René Benko, der neue Eigentümer von Karstadt, versteht viel vom Handel mit Immobilien. Aber versteht er auch etwas davon, Kniestrümpfe und Toaster unters Volk zu bringen? Nein. Und das entscheidende Argument liefert ausgerechnet jener Mann, der sich von Karstadt holterdiepolter verabschiedet hat.
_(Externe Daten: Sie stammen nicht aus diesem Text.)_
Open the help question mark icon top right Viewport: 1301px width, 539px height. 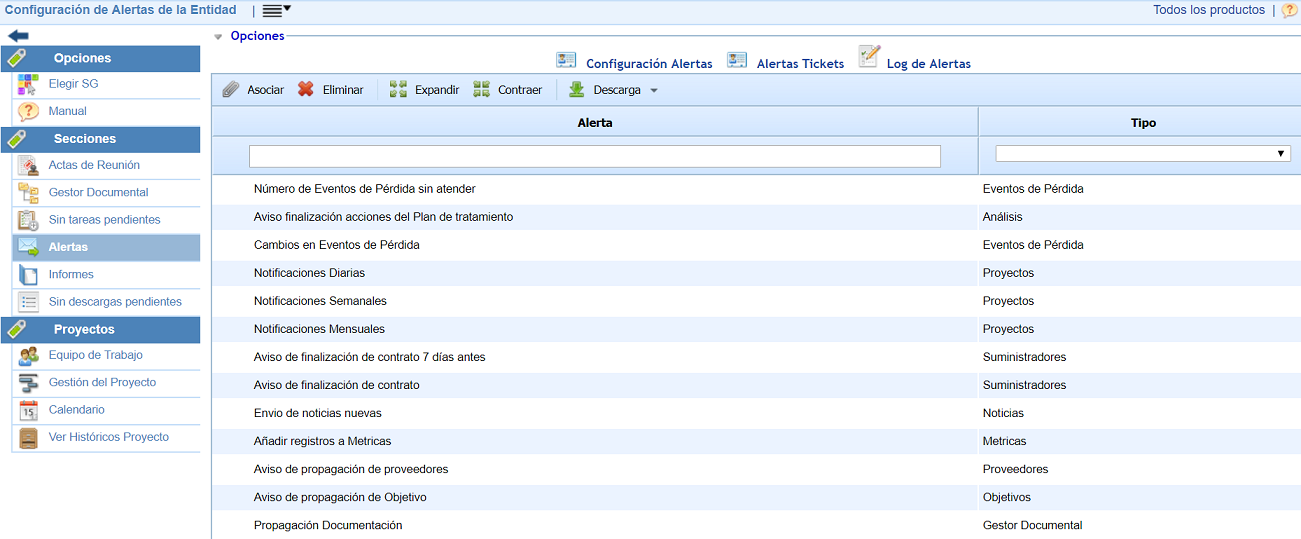pos(1289,11)
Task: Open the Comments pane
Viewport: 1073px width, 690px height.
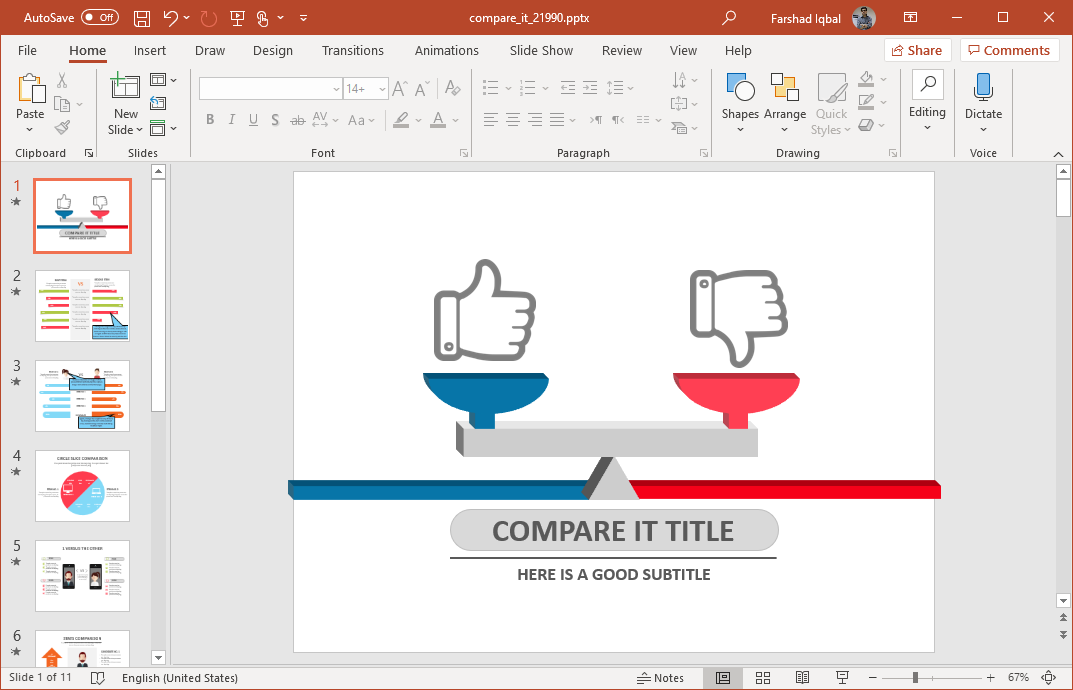Action: (1009, 50)
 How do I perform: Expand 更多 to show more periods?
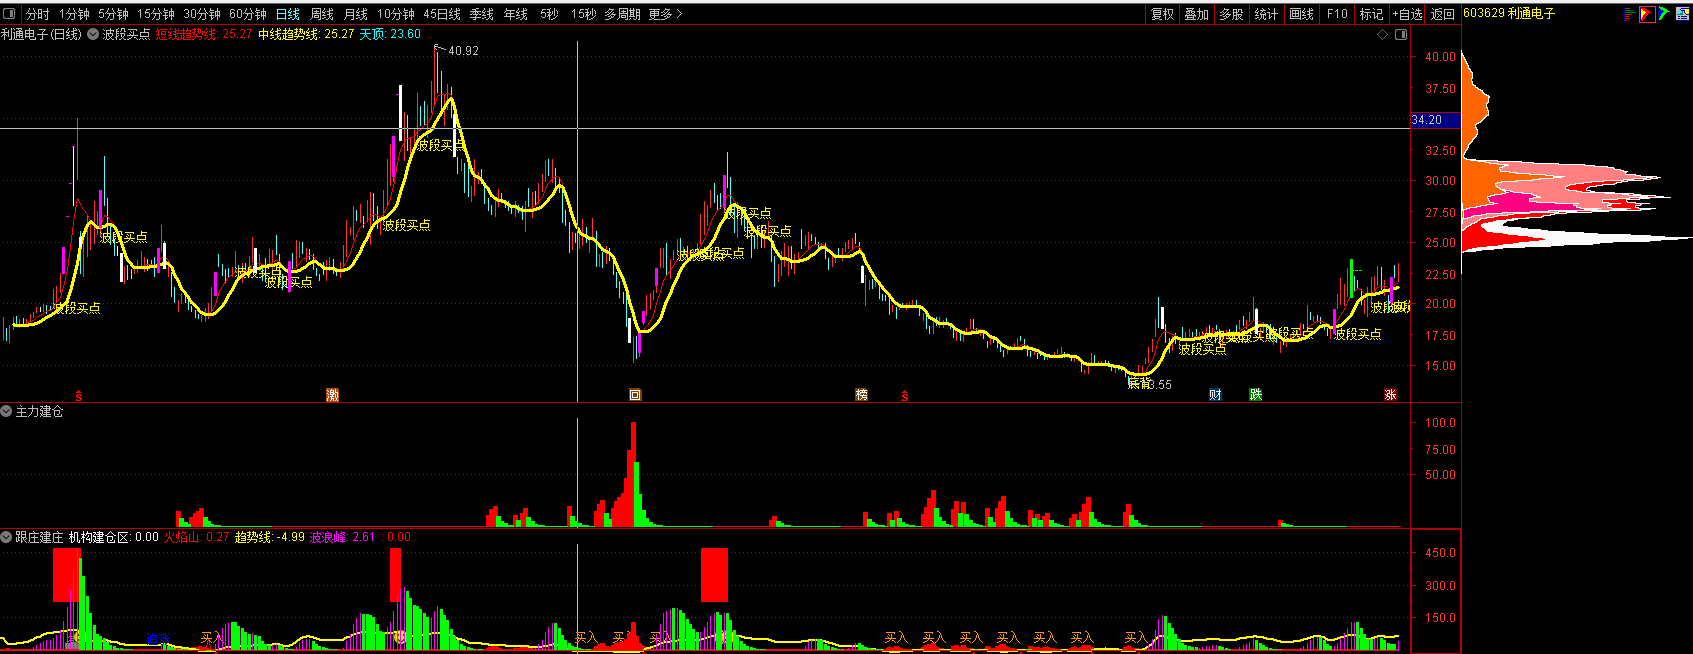pyautogui.click(x=665, y=14)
Kommentar von Ulrich Schäfer

René Benko, der neue Eigentümer von Karstadt, versteht viel vom Handel - vom Handel mit Immobilien. Aber versteht er auch etwas davon, Kniestrümpfe und Mieder, Toaster und Hifi-Anlagen unters Volk zu bringen? Wenn man sich die Vita des Österreichers anschaut, dann kann man so seine Zweifel bekommen. Benko, der 37-jährige Innsbrucker, hat in den vergangenen 15 Jahren eine beachtliche Sammlung an Immobilien aufgebaut, anfangs in Österreich, seit Jahren auch in Deutschland.

Das Prinzip ist klar: Benko kauft am liebsten Häuser in besten, ach was, in allerbesten Lagen. Er entwickelt die Standorte, renoviert sie, verleiht ihnen neuen Schick. Und verdient danach prächtig an den Mieteinnahmen. Das ist nicht verwerflich, so machen es andere auch.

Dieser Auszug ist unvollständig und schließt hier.